Academy & Industry Research Collaboration Center (AIRCC)

Volume 11, Number 14, September 2021

Creating Multi-Scripts Sentiment Analysis Lexicons for Algerian, Moroccan and Tunisian Dialects

  Authors

K. Abidi and K. Smaili, Loria - University Lorraine, France

  Abstract

In this article, we tackle the issue of sentiment analysis in three Maghrebi dialects used in social networks. More precisely, we are interested by analysing sentiments in Algerian, Moroccan and Tunisian corpora. To do this, we built automatically three lexicons of sentiments, one for each dialect. Each lexicon is composed of words with their polarities, a dialect word could be written in Arabic or in Latin scripts.
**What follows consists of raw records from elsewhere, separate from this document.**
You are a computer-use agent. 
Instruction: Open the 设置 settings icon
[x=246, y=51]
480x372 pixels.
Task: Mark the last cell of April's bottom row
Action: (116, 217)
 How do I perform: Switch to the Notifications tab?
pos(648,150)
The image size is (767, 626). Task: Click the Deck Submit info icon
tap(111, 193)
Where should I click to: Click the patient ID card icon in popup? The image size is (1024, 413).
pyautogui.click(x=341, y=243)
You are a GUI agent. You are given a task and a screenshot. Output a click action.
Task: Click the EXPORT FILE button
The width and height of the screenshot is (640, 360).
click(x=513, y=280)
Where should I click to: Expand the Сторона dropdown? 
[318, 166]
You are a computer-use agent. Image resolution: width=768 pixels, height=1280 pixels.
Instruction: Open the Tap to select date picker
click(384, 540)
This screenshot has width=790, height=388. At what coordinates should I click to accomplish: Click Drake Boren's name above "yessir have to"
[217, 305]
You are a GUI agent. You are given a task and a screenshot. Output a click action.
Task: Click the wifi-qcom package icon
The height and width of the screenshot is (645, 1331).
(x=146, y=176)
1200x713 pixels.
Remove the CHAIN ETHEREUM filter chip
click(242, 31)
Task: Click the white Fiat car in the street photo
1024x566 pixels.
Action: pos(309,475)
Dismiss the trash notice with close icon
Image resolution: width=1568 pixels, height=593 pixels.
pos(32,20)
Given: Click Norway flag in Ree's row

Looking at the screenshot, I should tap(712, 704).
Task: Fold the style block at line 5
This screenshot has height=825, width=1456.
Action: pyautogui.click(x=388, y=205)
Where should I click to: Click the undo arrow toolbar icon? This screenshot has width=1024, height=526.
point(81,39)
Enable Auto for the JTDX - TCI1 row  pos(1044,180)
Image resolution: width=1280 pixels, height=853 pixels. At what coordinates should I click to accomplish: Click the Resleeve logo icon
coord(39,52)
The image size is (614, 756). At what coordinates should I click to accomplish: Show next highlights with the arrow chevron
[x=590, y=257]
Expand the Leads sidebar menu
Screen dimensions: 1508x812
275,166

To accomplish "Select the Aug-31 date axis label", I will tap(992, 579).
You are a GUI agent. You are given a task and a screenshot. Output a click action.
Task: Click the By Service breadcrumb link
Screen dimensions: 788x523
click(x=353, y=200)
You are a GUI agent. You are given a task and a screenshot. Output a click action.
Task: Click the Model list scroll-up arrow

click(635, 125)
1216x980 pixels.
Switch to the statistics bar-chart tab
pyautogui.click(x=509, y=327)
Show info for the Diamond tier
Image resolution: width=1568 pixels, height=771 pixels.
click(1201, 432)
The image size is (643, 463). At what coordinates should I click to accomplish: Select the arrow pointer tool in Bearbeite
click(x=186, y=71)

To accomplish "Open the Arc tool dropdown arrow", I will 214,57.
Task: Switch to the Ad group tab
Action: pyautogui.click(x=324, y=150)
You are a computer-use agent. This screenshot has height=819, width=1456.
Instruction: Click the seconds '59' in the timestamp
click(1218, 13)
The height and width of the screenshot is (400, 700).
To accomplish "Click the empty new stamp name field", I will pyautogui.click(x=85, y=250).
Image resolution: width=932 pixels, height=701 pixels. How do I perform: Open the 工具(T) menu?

These lexicons may include French or English words as well as words in Arabic dialect and standard Arabic. The semantic orientation of a word represented by an embedding vector is determined automatically by calculating its distance with several embedding seed words. The embedding vectors are trained on three large corpora collected from YouTube. The proposed approach is evaluated by using few existing annotated corpora in Tunisian and Moroccan dialects. For the Algerian dialect, in addition to a small corpus we found in the literature, we collected and annotated one composed of 10k comments extracted from Youtube. This corpus represents a valuable resource which is proposed for free.

  Keywords

Maghrebi Dialect, Word Embedding, Semantic Orientation.